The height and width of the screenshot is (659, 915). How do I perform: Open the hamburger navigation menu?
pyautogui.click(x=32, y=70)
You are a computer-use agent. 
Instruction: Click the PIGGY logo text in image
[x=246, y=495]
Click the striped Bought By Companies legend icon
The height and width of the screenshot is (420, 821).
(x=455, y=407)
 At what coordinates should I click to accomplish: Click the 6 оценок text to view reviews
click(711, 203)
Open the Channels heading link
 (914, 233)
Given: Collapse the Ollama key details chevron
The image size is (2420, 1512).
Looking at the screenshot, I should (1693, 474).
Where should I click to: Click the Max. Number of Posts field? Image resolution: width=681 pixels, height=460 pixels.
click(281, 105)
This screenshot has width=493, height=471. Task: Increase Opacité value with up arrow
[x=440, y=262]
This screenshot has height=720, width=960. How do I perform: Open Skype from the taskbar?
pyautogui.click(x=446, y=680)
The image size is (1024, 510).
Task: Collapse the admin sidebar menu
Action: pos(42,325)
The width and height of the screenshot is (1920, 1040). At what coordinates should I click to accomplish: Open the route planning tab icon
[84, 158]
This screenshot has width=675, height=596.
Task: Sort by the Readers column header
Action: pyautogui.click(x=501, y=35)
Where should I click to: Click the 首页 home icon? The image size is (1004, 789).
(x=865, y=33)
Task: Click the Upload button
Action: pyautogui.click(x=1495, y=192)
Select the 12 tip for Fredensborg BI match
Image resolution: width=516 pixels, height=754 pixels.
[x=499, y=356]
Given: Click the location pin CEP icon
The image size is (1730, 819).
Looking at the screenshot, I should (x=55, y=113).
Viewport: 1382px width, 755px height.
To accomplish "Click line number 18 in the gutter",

---

* [ACTION ITEM] Transcribe the listing from start to finish, exactly as given.

* [OUTPUT OF THE EXERCISE]
The height and width of the screenshot is (659, 915). How do I perform: Open the hamburger navigation menu?
pyautogui.click(x=32, y=70)
You are a computer-use agent. 
Instruction: Click the PIGGY logo text in image
[x=246, y=495]
Click the striped Bought By Companies legend icon
The height and width of the screenshot is (420, 821).
(x=455, y=407)
 At what coordinates should I click to accomplish: Click the 6 оценок text to view reviews
click(711, 203)
Open the Channels heading link
 (914, 233)
Given: Collapse the Ollama key details chevron
The image size is (2420, 1512).
Looking at the screenshot, I should (1693, 474).
Where should I click to: Click the Max. Number of Posts field? Image resolution: width=681 pixels, height=460 pixels.
click(281, 105)
This screenshot has width=493, height=471. Task: Increase Opacité value with up arrow
[x=440, y=262]
This screenshot has height=720, width=960. How do I perform: Open Skype from the taskbar?
pyautogui.click(x=446, y=680)
The image size is (1024, 510).
Task: Collapse the admin sidebar menu
Action: pos(42,325)
The width and height of the screenshot is (1920, 1040). At what coordinates should I click to accomplish: Open the route planning tab icon
[84, 158]
This screenshot has width=675, height=596.
Task: Sort by the Readers column header
Action: pyautogui.click(x=501, y=35)
Where should I click to: Click the 首页 home icon? The image size is (1004, 789).
(x=865, y=33)
Task: Click the Upload button
Action: pyautogui.click(x=1495, y=192)
Select the 12 tip for Fredensborg BI match
Image resolution: width=516 pixels, height=754 pixels.
[x=499, y=356]
Given: Click the location pin CEP icon
The image size is (1730, 819).
Looking at the screenshot, I should (x=55, y=113).
Viewport: 1382px width, 755px height.
To accomplish "Click line number 18 in the gutter",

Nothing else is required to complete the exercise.